We follow the guidelines in https://sos.noaa.gov/support/sos/manuals/datasets/playlists/#dataset-playlist.sos-files

playlistFname = f'{playlistDir}playlist.sos'
  • Open a file handle to the playlist file

  • Add each line of the playlist. Modify as needed for your case and product; in general you will only need to modify the creaName value!

  • Close the file handle

plFileObject = open(playlistFname, 'w')
subCat = "ERA5"
cRet = "\n" # New line character code

creaName = "Rovin Lazyle" # Put your name here!
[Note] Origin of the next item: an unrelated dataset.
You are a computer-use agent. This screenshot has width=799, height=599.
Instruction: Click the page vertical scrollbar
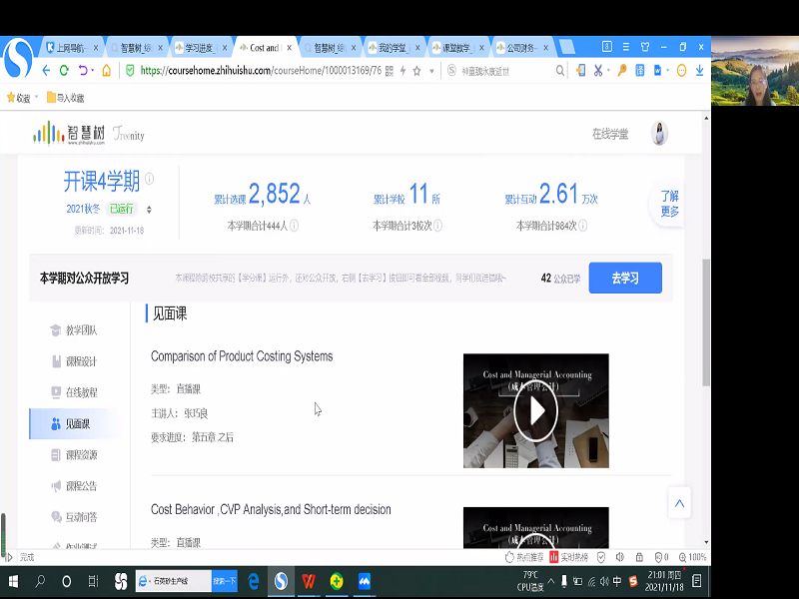(706, 319)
plFileObject.write(f"name = {SOS_label_title}{cRet}")
plFileObject.write(f"description = {SOS_label_title}{cRet}")

plFileObject.write(f"pip = ../labels/colorbar.png{cRet}")
plFileObject.write(f"pipheight = 10{cRet}")
plFileObject.write(f"pipvertical = -35{cRet}")

plFileObject.write(f"label = ../labels/labels.txt{cRet}")
plFileObject.write(f"layer = Grids{cRet}")
plFileObject.write(f"layerdata = ../2048{cRet}")

plFileObject.write(f"firstdwell = 2000{cRet}")
plFileObject.write(f"lastdwell = 3000{cRet}")
plFileObject.write(f"fps = 8{cRet}")

plFileObject.write(f"zrotationenable = 1{cRet}")
plFileObject.write(f"zfps = 30{cRet}")

plFileObject.write(f"subcategory = {subCat}{cRet}")
plFileObject.write(f"Creator = {creaName}{cRet}")
                   
plFileObject.close()

Display the contents of the playlist file

! cat {playlistFname}
name = ERA5 850 hPa Z/T/Wind
description = ERA5 850 hPa Z/T/Wind
pip = ../labels/colorbar.png
pipheight = 10
pipvertical = -35
label = ../labels/labels.txt
layer = Grids
layerdata = ../2048
firstdwell = 2000
lastdwell = 3000
fps = 8
zrotationenable = 1
zfps = 30
subcategory = ERA5
Creator = Rovin Lazyle
The playlist essentially describes the following:
  1. The name and description of the product, which are used in the SoS iPad and computer apps
  2. The three components of what is displayed on the screen:
    1. The colorbar (a picture-in-picture, aka pip), with its height and vertical position
    2. The label, or title, which describes the graphic
    3. The graphic layer itself. Multiple graphic layers, each with its own layer name and directory path, could be included; in this case, there is just one.
  3. The dwell times, in ms, for the first frame, last frame, and all frames in-between.

We’re done! The directory tree you have created can then be copied/synced to the correct directory on the SoS computer (Ross and Kevin will take care of this).#


Summary#

We now have an end-to-end workflow that will create all that is necessary for a custom SoS visualization, using ERA5 reanalysis data.

What’s Next?#

Use this notebook as a template for your own case and its accompanying visualizations.